▶ [Selected extract]
At the time, Rybytva, 24, understood that he might never return. But two weeks ago, he did, re-entering the capital just as Ukrainian forces were starting to push Russian troops out of the suburbs and, eventually, into a full retreat. After a month of artillery attacks that ravaged buildings and had Kyiv residents seeking shelter in subway stations, a sense of relative calm is being restored.
And people like Rybytva — who also works for the Free Belarus Center, a group dedicated to helping people flee the brutal Alexander Lukashenko government in Belarus — are returning to their homes.
“The feelings are strange,” he wrote in a series of text messages. “It’s hard to explain. It’s not just a house. It is a symbol. And of course, I really wanted to hug my family and friends.”
In Kyiv this week, instead of seeking shelter in the subway, people are now riding it; it is running on all lines, though not all of the stops are open. About 150 buses and 30 trams are working again. The City Council reported that more than 500 businesses had reopened within the last week. The Kyiv school district has started online instruction for students, including those in western Ukraine and locations elsewhere in Europe.

▶ [Material provided]
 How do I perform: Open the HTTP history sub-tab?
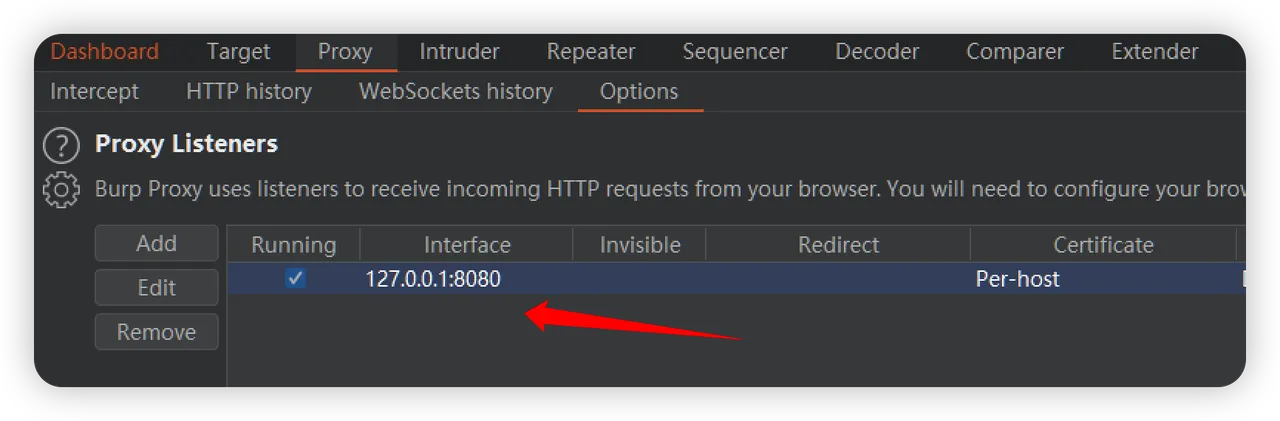[249, 92]
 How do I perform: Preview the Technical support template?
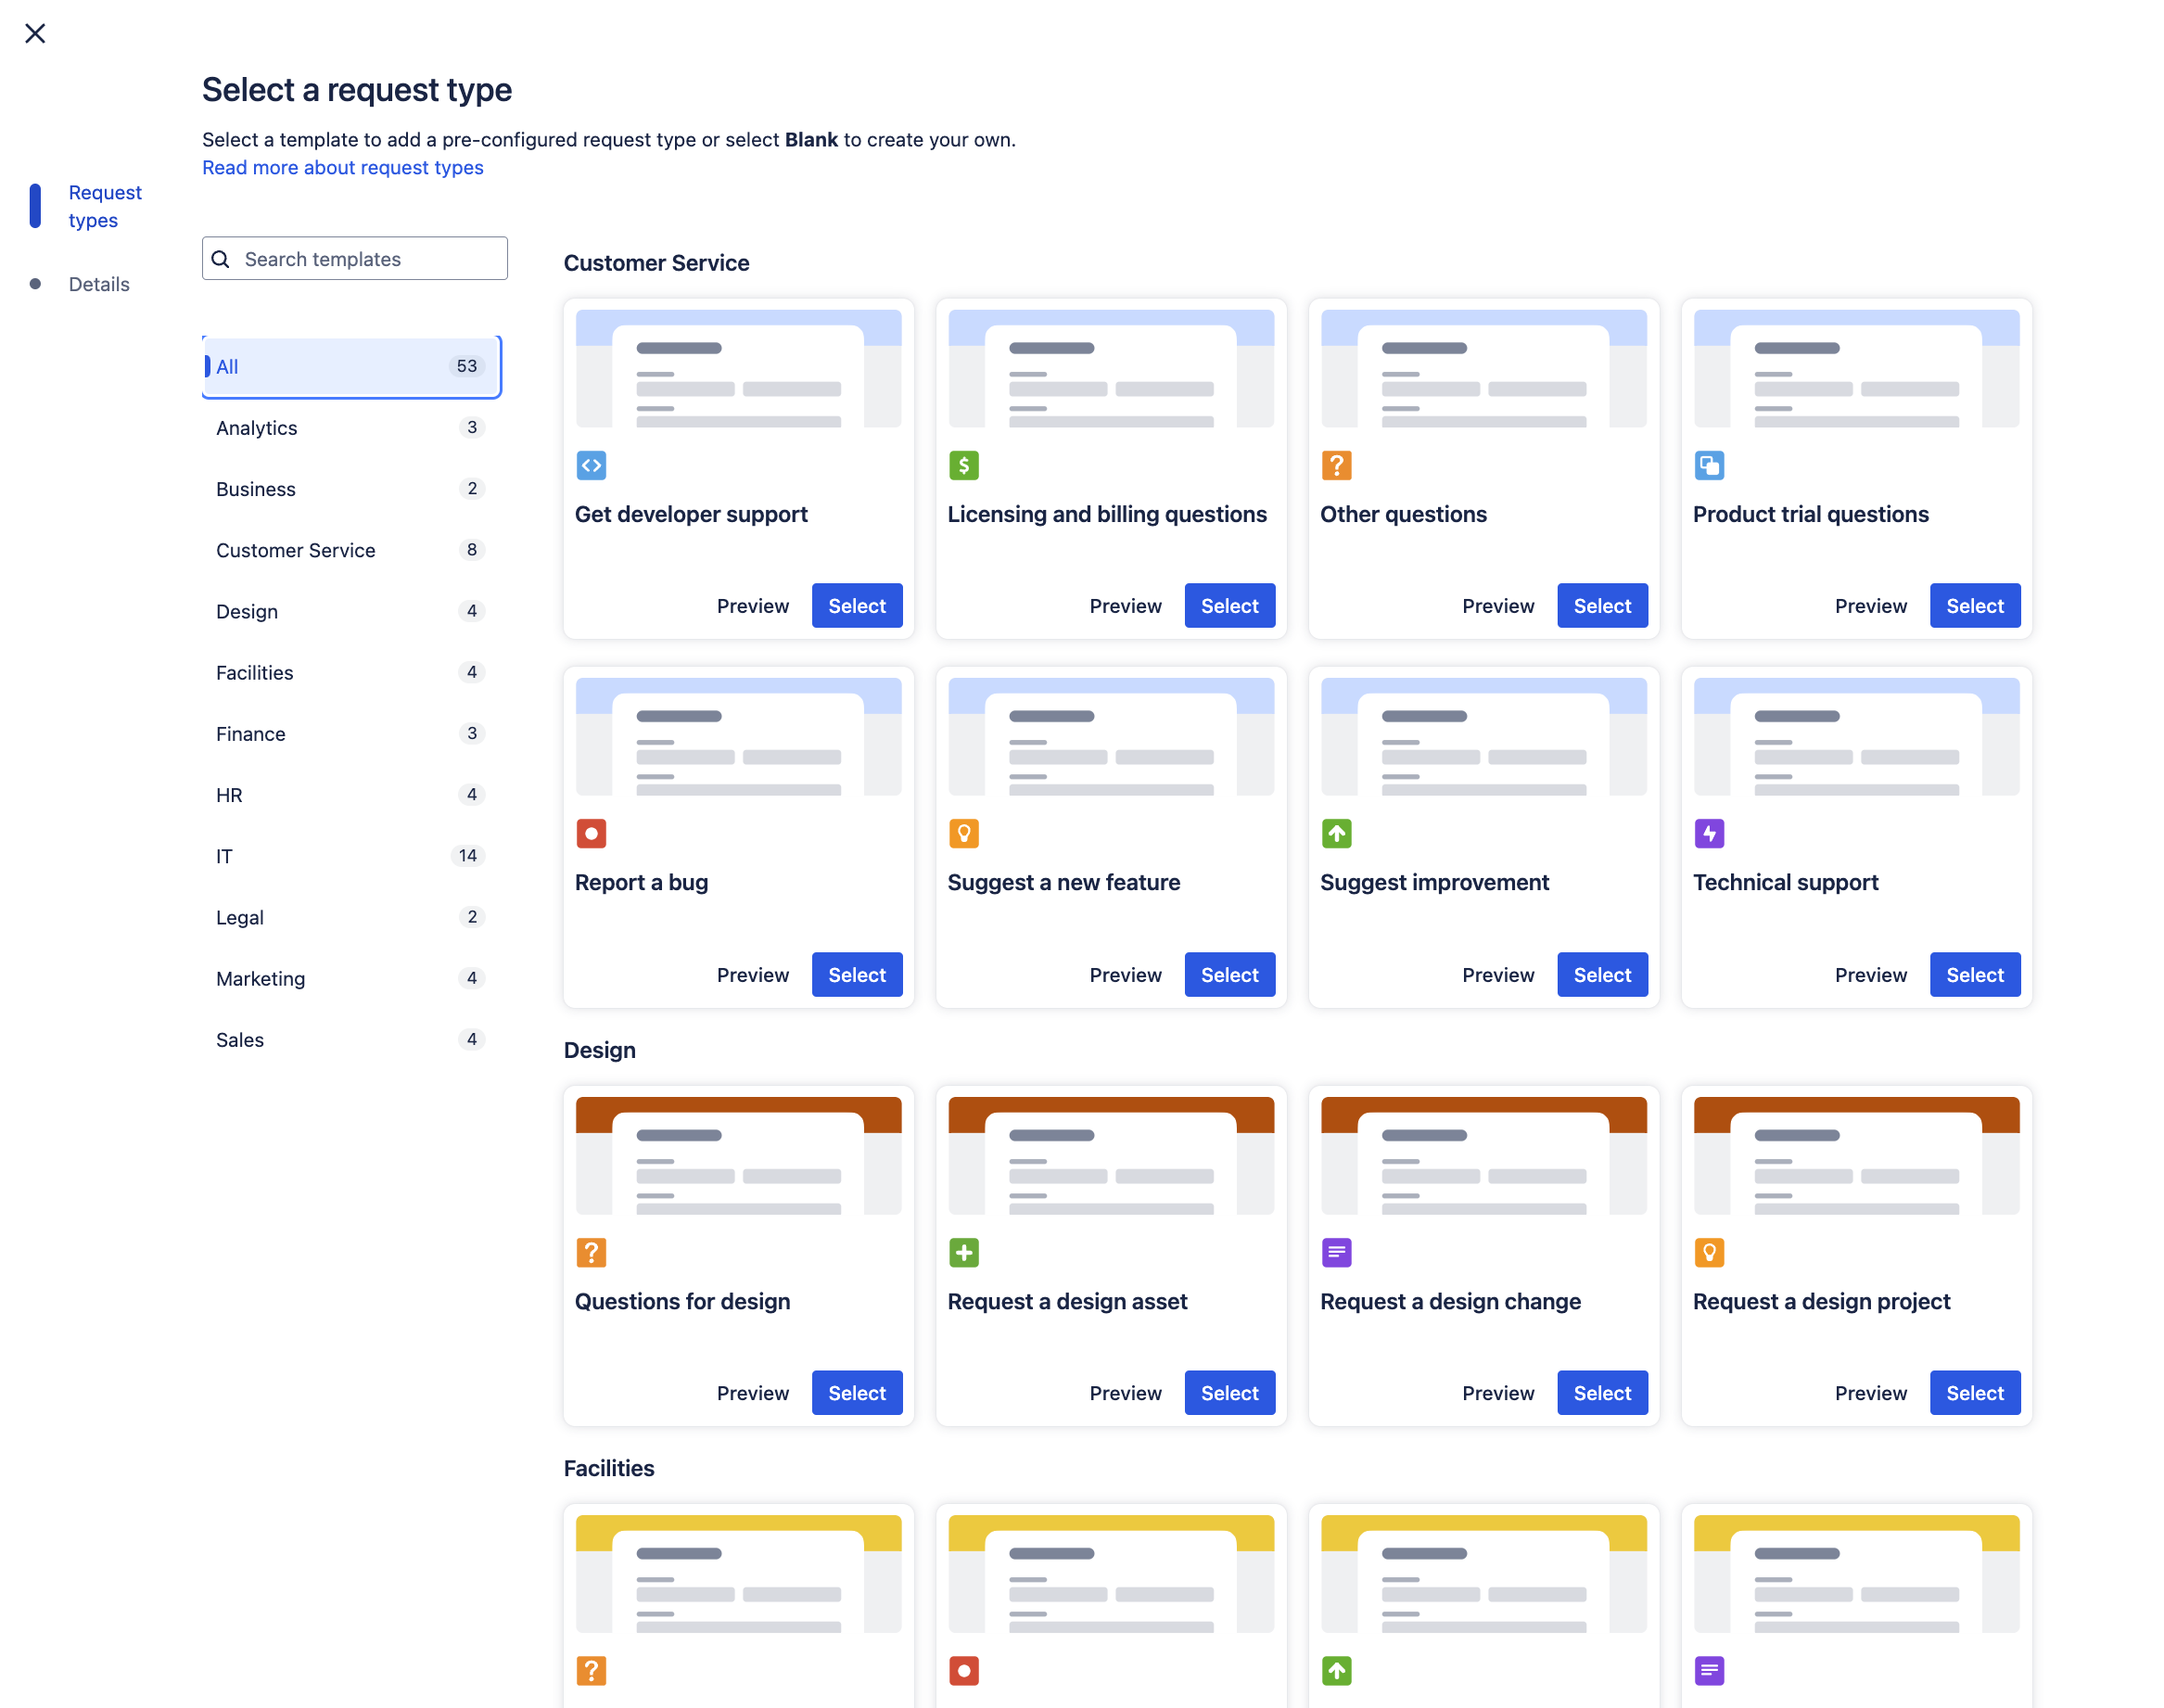1871,974
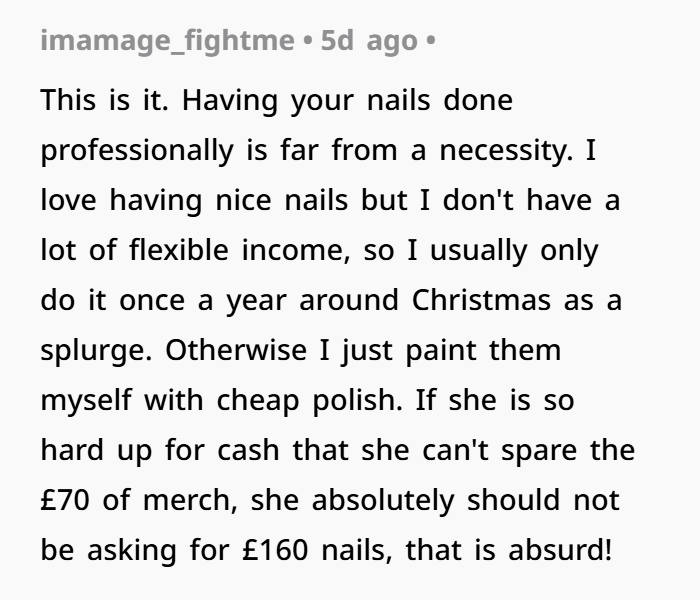Click the word professionally in the comment
Viewport: 700px width, 600px height.
pos(137,151)
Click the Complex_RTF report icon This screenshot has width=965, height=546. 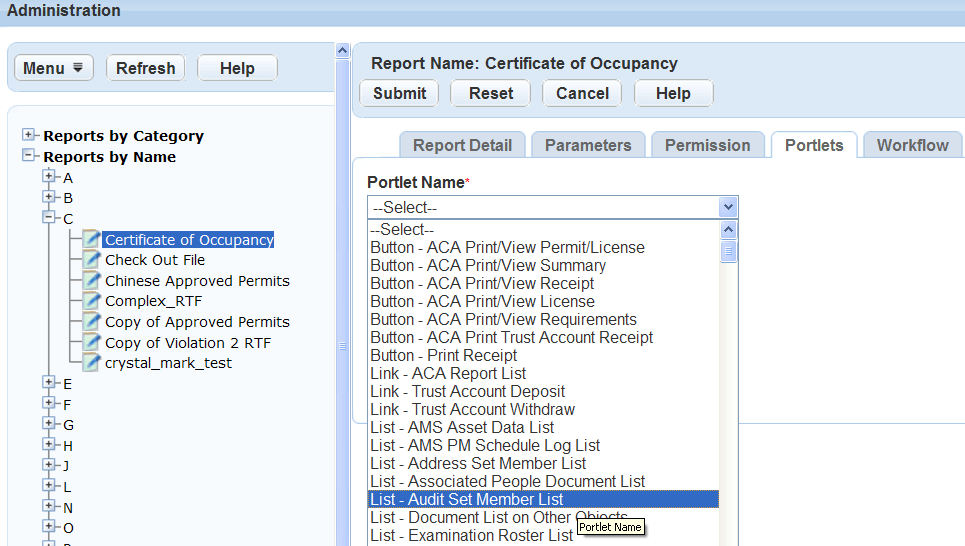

▶ [Problems to work on]
• 1. In the Kyiv passage, how many businesses does the City Council report reopened within the last week?
• 2. Decide whether each statement agrees with the Kyiv passage, answering yes or no and quoting the deciding words: (a) The Kyiv subway is running on all lines with every stop open. (b) Rybytva works for the Free Belarus Center. (c) About 30 buses are working again in Kyiv.

▶ [Solutions to each task]
• 1. More than 500 businesses.

• 2.
(a) No: "though not all of the stops are open."
(b) Yes: "who also works for the Free Belarus Center."
(c) No: "About 150 buses and 30 trams are working again."